Chipping Sodbury 26

Midsomer Norton 31

CHIPPING SODBURY felt the heat of Midsomer Norton in a thrilling clash.

Earlier, this contest between Sodbury in sixth and Norton in second got off to the most incredible start.

After five minutes of bone-jarring defence, Sodbury exploded. A lineout steal on halfway was run hard at Norton’s defence; Sodbury got a penalty and Tom Head struck. He tapped the ball to himself and darted forward, making vital metres. Quick recycling took the pack through three phases until Dan Bradley had the ball in his hands. Bradley looked up and found wing Gavin Edgar ready to go – a long, flat pass and Edgar was off doing what he's done all season. His pace, strength, and determination is legendary at Sodbury, and he duly embarrassed two defenders for an emphatic try from 40 metres.
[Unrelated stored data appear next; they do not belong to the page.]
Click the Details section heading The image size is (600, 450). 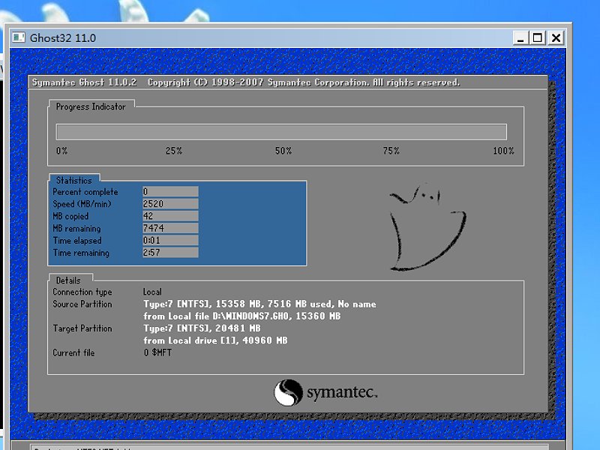coord(69,279)
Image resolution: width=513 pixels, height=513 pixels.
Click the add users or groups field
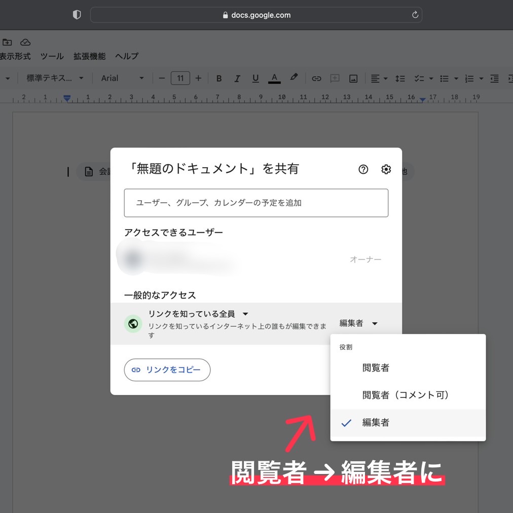(x=256, y=203)
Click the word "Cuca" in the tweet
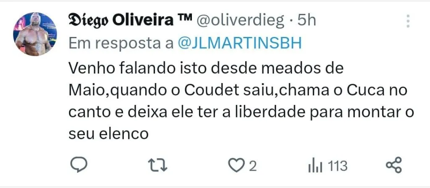Viewport: 430px width, 188px height. [x=361, y=91]
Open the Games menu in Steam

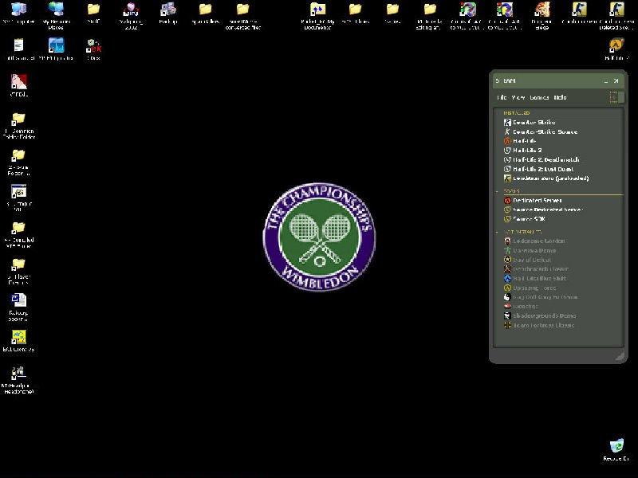[539, 97]
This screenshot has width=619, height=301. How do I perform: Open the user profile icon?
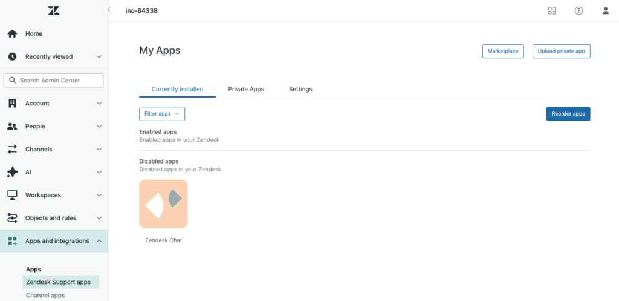pyautogui.click(x=606, y=10)
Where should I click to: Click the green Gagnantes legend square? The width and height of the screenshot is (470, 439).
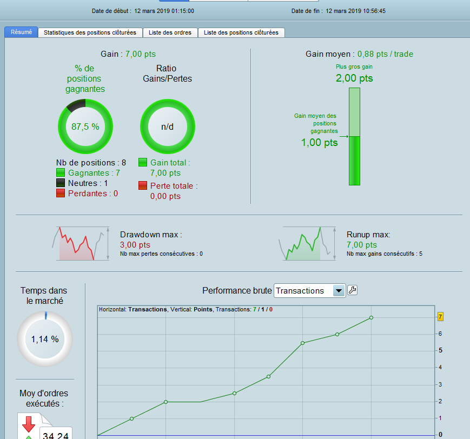click(x=61, y=172)
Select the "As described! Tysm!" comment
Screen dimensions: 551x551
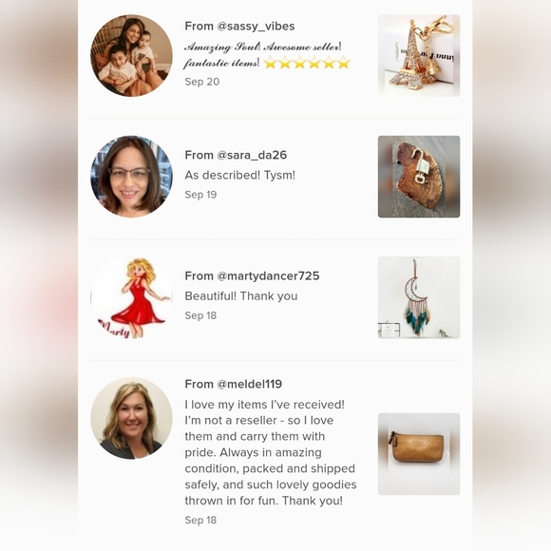240,175
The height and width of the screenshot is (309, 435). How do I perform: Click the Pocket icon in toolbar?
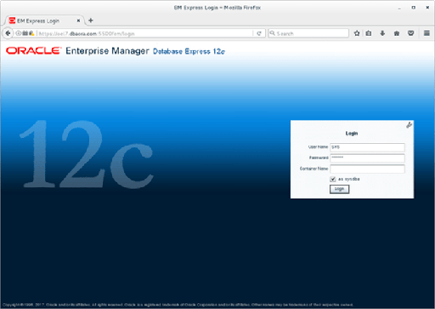click(411, 33)
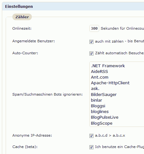
Task: Select BlogPulseLive in the list
Action: pyautogui.click(x=105, y=117)
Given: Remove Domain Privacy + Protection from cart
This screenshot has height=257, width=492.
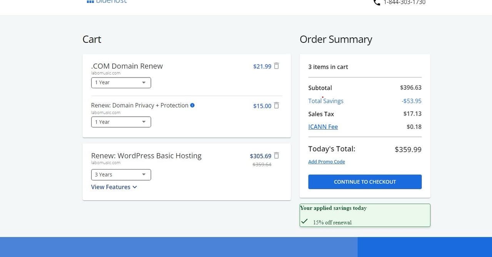Looking at the screenshot, I should [x=277, y=106].
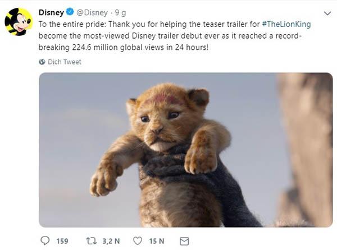This screenshot has width=337, height=250.
Task: Click the envelope direct message icon
Action: pos(184,241)
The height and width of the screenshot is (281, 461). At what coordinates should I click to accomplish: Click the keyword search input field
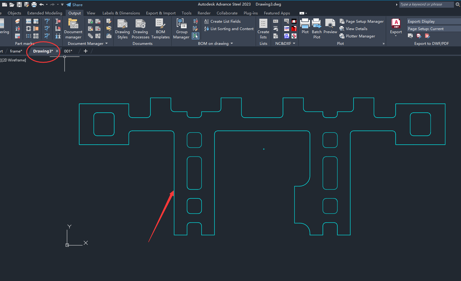(x=426, y=4)
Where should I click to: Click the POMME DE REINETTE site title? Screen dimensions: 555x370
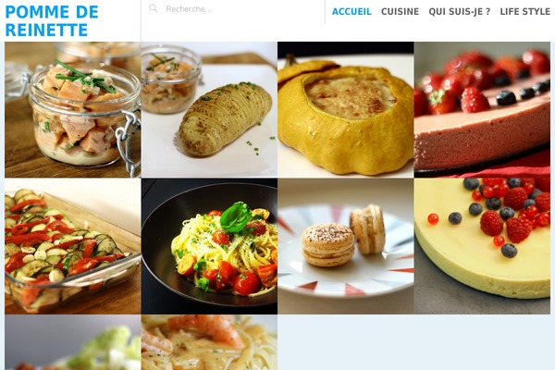tap(52, 21)
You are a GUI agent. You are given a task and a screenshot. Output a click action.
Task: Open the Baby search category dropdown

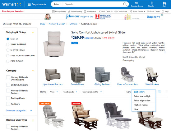click(x=57, y=4)
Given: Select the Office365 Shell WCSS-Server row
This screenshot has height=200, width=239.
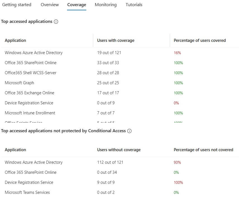Looking at the screenshot, I should tap(30, 73).
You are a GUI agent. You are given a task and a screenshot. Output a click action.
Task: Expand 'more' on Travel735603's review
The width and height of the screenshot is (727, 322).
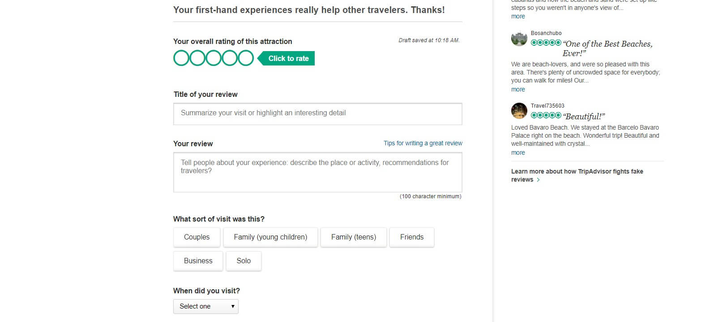click(x=518, y=152)
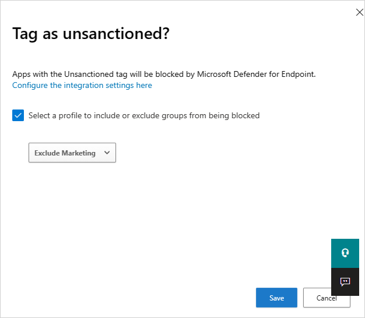Viewport: 365px width, 318px height.
Task: Close the dialog with the X icon
Action: click(359, 12)
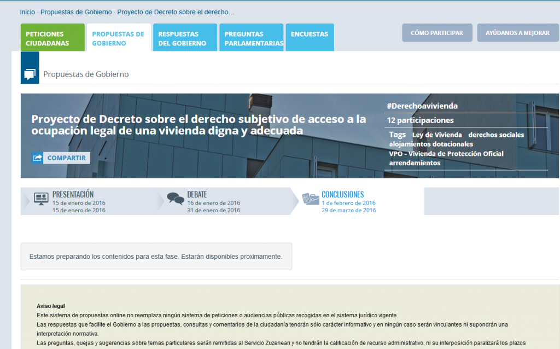Open the Ley de Vivienda tag
Image resolution: width=560 pixels, height=349 pixels.
coord(435,134)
The next try, minutes later, came again from turnover ball. Jason Petchey – the arch-hitman – pounced on a loose Norton lineout ball, the pack pulled off a midfield ‘spin’ and a chasm opened. Jon Cook was on the runaround and accelerated to scorch down the wing. At 5m out he was hit high in the tackle, but such is his core strength that he only took a brief knee before getting up and scoring – only to find that a penalty try had been awarded.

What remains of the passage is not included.